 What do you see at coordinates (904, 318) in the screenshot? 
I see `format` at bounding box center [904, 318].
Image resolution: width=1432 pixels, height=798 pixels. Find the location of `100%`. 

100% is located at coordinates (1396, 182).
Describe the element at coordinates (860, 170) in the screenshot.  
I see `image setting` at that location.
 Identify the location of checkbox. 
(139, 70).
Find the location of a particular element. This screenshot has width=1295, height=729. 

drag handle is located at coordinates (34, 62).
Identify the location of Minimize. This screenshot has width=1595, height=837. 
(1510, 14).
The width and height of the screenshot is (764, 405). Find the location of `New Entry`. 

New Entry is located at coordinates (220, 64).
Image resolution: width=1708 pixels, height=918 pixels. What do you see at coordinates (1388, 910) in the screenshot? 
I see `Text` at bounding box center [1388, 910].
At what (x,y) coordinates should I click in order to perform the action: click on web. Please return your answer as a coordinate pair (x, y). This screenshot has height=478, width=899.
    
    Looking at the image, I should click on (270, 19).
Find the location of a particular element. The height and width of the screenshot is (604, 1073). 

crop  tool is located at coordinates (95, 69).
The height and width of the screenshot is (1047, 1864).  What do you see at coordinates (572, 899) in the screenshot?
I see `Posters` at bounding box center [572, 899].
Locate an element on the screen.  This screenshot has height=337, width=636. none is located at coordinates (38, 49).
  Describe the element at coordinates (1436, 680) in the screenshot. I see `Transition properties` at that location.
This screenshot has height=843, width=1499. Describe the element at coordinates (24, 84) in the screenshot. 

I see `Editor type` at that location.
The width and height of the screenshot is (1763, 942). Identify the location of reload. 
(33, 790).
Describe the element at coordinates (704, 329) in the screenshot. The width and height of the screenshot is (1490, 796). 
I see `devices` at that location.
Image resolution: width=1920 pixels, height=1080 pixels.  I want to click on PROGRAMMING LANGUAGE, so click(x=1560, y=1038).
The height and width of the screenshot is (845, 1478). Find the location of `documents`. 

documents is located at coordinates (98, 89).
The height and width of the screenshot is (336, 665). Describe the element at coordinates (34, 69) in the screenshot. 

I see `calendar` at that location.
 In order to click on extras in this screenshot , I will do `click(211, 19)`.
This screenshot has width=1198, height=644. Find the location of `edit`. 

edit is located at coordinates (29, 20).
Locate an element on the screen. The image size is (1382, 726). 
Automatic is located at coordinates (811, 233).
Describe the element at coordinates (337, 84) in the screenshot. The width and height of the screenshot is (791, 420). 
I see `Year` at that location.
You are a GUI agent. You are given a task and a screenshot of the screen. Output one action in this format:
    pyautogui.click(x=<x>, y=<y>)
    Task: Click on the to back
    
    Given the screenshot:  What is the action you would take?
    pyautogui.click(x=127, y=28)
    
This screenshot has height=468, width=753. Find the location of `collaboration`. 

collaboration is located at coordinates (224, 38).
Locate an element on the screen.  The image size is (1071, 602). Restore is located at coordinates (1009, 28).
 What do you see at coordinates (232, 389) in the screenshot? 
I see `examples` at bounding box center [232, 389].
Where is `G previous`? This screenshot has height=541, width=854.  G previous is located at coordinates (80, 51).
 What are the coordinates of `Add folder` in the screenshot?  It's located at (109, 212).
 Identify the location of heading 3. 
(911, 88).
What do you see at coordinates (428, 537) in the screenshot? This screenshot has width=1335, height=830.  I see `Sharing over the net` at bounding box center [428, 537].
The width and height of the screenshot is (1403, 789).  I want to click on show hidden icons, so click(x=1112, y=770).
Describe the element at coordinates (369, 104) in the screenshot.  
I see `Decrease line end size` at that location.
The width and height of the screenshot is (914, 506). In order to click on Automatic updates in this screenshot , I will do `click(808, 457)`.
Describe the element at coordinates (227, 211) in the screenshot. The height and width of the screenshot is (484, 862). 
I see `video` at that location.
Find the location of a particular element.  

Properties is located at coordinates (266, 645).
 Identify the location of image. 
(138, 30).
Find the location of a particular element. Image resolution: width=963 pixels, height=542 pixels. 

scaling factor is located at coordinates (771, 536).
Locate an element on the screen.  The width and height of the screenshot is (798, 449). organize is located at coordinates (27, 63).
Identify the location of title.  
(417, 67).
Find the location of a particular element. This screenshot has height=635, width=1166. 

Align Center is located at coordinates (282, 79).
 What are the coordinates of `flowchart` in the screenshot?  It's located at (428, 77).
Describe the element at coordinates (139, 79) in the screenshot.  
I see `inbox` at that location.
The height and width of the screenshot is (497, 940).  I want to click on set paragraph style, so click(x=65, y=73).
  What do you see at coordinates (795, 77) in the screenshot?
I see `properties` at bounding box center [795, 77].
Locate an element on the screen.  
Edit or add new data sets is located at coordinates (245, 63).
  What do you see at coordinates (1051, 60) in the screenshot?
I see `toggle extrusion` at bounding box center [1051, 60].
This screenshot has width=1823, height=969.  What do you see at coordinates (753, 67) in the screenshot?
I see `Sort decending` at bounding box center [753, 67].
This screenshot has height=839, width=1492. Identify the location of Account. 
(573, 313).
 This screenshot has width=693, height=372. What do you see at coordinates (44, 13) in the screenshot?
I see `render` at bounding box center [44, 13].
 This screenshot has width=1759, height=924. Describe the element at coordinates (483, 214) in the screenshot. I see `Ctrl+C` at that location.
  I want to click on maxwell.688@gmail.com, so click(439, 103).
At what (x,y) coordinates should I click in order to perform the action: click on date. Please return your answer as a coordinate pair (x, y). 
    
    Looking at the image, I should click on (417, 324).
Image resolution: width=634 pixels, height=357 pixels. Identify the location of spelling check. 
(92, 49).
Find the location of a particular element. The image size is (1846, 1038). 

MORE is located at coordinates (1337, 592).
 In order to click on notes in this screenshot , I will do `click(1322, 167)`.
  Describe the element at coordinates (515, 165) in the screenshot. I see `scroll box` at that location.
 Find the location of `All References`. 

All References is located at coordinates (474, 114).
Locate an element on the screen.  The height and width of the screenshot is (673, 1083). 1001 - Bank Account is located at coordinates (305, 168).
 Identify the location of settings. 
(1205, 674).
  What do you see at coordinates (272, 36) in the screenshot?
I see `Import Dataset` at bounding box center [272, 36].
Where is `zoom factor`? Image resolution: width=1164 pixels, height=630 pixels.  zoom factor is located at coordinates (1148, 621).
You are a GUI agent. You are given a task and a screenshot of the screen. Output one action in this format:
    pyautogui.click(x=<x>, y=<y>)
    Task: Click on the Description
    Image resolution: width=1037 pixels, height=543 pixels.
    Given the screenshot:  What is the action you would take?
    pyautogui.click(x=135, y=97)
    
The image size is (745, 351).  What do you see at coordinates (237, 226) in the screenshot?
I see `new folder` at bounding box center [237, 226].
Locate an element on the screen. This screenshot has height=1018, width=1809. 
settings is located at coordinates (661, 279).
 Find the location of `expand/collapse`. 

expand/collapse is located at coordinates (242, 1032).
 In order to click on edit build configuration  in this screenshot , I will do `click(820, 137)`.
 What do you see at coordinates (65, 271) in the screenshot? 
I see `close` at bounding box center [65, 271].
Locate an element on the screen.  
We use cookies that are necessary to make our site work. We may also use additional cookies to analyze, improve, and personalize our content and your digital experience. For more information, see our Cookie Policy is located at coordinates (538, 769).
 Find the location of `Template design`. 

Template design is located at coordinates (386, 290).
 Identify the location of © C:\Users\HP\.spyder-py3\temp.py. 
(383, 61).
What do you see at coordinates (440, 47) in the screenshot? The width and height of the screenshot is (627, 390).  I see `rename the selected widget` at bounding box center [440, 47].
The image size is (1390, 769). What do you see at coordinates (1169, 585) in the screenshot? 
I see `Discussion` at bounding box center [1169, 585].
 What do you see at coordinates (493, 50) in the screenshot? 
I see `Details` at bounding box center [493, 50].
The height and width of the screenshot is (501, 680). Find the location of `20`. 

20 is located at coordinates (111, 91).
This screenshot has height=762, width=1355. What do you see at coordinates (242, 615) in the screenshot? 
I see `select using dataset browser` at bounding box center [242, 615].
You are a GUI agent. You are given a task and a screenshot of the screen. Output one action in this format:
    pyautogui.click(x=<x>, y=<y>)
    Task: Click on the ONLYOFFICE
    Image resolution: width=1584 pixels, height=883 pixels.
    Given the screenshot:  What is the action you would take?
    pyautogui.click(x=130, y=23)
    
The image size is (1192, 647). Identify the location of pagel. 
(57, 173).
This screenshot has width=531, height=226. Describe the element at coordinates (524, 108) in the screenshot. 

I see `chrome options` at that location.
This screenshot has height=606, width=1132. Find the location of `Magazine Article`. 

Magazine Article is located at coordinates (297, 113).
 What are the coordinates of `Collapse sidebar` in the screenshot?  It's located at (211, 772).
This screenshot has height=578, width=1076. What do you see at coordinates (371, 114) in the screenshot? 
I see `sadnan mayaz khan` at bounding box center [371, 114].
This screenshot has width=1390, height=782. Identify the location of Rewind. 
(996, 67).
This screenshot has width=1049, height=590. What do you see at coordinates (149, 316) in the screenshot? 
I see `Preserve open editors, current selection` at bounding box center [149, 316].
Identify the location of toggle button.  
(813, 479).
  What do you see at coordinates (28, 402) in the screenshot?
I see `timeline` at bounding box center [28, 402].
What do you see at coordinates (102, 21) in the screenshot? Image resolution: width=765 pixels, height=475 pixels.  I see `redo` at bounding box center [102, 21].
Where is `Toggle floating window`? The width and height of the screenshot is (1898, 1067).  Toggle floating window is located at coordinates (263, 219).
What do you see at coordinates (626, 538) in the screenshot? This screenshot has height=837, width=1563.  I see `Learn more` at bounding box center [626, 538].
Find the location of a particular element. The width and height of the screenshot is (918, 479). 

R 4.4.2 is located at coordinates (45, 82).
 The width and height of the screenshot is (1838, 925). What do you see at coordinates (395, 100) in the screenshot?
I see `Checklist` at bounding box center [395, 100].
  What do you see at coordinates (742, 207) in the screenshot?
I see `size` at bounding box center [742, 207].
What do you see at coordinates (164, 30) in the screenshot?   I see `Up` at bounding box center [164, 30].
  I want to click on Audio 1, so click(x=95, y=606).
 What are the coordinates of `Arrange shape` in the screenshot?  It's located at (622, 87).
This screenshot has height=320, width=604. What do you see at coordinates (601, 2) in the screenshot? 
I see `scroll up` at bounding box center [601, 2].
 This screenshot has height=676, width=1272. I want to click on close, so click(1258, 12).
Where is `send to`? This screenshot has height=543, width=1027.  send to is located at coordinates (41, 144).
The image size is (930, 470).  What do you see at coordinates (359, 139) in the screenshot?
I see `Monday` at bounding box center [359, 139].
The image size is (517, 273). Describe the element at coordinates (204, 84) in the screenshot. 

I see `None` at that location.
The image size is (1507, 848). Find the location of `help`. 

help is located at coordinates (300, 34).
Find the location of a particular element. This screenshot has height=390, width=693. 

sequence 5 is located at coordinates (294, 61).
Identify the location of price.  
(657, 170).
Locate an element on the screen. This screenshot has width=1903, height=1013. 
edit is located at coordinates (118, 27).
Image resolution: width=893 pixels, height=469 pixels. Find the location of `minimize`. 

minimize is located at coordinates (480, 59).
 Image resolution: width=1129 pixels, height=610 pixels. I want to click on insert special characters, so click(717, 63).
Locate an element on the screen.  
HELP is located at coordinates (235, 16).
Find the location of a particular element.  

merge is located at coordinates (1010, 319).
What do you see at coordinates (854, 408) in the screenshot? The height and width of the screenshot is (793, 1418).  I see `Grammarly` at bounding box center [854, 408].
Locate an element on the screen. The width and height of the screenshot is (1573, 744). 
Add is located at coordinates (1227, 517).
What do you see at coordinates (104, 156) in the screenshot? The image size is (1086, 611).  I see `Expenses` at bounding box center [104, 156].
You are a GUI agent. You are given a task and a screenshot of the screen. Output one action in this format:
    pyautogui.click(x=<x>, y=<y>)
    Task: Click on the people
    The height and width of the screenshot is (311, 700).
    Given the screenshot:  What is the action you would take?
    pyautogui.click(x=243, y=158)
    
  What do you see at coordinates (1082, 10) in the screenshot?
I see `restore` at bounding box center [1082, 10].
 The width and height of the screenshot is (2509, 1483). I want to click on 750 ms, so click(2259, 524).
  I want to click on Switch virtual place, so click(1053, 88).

──────

- _Task statement_:
Identify every line in the items above that contains the word "your", and copy each of those lines. Case counts.

- _Task solution_:
At what (x,y) coordinates should I click in order to perform the action: click on web. Please return your answer as a coordinate pair (x, y). This screenshot has height=478, width=899.
At what (x,y) coordinates should I click in order to perform the action: click on date. Please return your answer as a coordinate pair (x, y). 
We use cookies that are necessary to make our site work. We may also use additional cookies to analyze, improve, and personalize our content and your digital experience. For more information, see our Cookie Policy is located at coordinates (538, 769).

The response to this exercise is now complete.